E quella di cui Eleonora, ventottenne di Casalzuigno, è stata testimone e allo stesso tempo, purtroppo, protagonista, è proprio una storia di indifferenza, nata nel vortice delle raccomandazioni e dell’attenzione spasmodica ai dettagli e alle precauzioni, che salvano dal Covid – ed è vietato nutrire dubbi sull’importanza vitale che ricoprono – ma non dalla mancanza di sensibilità, se a prevalere è sempre e comunque l’intransigenza assoluta.

Sono nata sorda e porto sia l’impianto cocleare che la protesi acustica – spiega Eleonora, citando quegli apparecchi che fungono da “orecchio elettronico” e le consentono di ovviare alla sordità profonda -. Venerdì sera, appena scesa dal tram, nel trambusto del traffico milanese, non sono riuscita a comprendere la mia amica, che ha quindi abbassato la mascherina per farmi capire dove stavamo andando”.

Questione di un momento, e anche in questo caso di attenzione ai dettagli. “La mascherina taglia gli acuti che servono per discriminare le parole, e abbassa il suono della voce fino a dodici decibel – sottolinea la ragazza, che quotidianamente fa la spola dalla Valcuvia alla città, per uno stage da addetta stampa -. Nel rumore eccessivo diventa complicato discriminare”.

Ma l’oggettività del disagio si è innalzata a strumento di difesa delle proprie ragioni, e a sostegno delle proprie inequivocabili esigenze, davanti ad un agente della polizia locale che in corso Sempione, nei pressi dell’Arco della Pace, ha captato la scena avvicinandosi alle due ragazze per renderle consapevoli dell’infrazione compiuta.
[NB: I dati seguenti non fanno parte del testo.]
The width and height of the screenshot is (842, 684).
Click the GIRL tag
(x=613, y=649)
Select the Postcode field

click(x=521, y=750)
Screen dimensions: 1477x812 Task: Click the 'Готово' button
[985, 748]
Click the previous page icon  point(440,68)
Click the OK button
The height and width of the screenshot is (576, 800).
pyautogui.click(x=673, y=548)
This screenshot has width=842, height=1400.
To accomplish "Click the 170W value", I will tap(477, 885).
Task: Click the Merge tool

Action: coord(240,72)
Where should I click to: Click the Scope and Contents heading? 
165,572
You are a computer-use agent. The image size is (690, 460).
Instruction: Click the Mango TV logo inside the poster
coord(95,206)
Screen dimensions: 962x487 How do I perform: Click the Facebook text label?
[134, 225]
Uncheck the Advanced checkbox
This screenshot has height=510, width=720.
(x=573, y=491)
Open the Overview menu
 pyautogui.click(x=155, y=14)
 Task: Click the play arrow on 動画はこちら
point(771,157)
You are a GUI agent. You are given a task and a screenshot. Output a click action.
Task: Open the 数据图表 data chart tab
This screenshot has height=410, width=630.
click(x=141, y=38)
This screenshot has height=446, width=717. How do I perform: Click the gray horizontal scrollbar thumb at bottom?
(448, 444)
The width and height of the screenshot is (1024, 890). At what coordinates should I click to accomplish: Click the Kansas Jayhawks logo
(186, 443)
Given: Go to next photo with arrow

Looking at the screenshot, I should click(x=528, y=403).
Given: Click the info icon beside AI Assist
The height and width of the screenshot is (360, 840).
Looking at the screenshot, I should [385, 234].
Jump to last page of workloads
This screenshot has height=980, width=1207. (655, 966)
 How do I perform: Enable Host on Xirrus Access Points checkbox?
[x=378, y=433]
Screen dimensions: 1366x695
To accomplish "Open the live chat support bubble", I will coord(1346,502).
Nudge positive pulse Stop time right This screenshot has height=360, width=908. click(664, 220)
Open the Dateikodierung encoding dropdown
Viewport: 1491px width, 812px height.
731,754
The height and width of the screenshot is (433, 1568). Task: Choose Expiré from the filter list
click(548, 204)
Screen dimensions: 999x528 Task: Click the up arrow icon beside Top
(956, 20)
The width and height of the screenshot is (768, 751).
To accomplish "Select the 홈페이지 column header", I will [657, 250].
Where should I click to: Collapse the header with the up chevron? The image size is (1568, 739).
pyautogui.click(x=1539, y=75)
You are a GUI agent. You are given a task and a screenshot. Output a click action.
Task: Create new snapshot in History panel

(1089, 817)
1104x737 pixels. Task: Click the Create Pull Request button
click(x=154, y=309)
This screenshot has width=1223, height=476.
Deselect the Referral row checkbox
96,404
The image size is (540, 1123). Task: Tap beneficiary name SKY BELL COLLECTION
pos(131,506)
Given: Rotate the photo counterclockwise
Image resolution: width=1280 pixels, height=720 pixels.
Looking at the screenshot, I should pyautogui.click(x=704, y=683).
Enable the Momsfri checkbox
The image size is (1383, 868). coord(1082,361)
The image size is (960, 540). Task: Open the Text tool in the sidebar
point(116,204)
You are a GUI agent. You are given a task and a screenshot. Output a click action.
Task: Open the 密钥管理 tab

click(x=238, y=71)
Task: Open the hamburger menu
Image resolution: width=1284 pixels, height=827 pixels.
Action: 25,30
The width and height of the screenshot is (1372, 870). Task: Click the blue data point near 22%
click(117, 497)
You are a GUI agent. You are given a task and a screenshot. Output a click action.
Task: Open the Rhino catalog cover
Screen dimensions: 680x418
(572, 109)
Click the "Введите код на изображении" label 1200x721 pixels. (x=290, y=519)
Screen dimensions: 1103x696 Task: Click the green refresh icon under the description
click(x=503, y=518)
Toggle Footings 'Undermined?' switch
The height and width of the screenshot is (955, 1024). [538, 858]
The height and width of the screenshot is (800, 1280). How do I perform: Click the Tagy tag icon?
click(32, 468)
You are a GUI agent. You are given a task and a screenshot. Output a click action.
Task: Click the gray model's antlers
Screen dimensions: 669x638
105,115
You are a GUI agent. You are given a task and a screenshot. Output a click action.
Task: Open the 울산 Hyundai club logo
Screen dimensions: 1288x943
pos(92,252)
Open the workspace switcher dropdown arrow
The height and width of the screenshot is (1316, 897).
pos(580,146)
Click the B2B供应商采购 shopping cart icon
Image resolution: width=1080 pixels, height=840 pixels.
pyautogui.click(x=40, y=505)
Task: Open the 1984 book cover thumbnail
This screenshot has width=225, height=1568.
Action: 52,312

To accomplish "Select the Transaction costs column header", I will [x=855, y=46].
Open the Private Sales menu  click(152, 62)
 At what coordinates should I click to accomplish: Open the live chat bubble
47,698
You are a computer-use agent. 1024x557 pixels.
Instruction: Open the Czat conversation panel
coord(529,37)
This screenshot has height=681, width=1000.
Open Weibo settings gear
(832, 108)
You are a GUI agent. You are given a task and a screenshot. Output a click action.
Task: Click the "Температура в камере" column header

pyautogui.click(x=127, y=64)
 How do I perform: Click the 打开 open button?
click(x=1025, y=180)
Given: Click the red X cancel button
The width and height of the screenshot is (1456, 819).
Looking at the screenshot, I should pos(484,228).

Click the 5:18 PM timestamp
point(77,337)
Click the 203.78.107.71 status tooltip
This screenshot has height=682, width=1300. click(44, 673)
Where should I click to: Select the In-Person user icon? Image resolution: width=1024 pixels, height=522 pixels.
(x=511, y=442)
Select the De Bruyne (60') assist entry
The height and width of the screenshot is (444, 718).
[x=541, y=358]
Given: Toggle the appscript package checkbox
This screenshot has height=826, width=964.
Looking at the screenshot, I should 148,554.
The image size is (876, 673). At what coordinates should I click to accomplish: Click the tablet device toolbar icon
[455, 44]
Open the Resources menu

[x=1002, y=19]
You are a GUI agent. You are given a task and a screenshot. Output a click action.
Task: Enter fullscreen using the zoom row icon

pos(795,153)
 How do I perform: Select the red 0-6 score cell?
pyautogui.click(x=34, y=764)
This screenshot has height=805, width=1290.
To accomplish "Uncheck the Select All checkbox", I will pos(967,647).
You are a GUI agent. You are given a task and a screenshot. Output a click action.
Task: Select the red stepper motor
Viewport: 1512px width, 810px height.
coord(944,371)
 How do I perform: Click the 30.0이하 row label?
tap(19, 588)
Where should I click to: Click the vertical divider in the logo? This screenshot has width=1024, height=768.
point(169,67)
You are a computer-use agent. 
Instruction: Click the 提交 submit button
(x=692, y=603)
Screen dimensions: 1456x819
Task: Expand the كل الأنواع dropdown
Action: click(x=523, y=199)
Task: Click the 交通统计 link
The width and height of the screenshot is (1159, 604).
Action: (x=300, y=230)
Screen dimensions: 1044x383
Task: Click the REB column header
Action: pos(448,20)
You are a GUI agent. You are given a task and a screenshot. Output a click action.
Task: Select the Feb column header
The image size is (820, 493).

Un’infrazione che è costata all’amica e collega della giovane un verbale da 400 euro.

“Possibile che sia così difficile creare una norma che in relazione all’uso delle mascherine tenga conto degli ipoacusici e della loro necessità di leggere il labiale?“, si domanda Eleonora, profondamente dispiaciuta per quanto accaduto e per l’impossibilità di giustificarsi nemmeno dopo aver esibito all’agente la documentazione che certifica la sua disabilità.

“La mia collega ha lasciato scadere i termini del pagamento in forma ridotta della multa – precisa in conclusione la giovane – perché intende impugnare la sanzione e ribadire il senso del suo comportamento”. A disciplinarlo, almeno in linea teorica, è l’ultimo Dpcm, in riferimento all’utilizzo di mascherine in luoghi al chiuso e all’aperto: “Non sono soggette all’obbligo […] le persone con patologie o disabilità incompatibili con l’uso della mascherina, nonché le persone che per interagire con loro versino nella stessa incompatibilità”.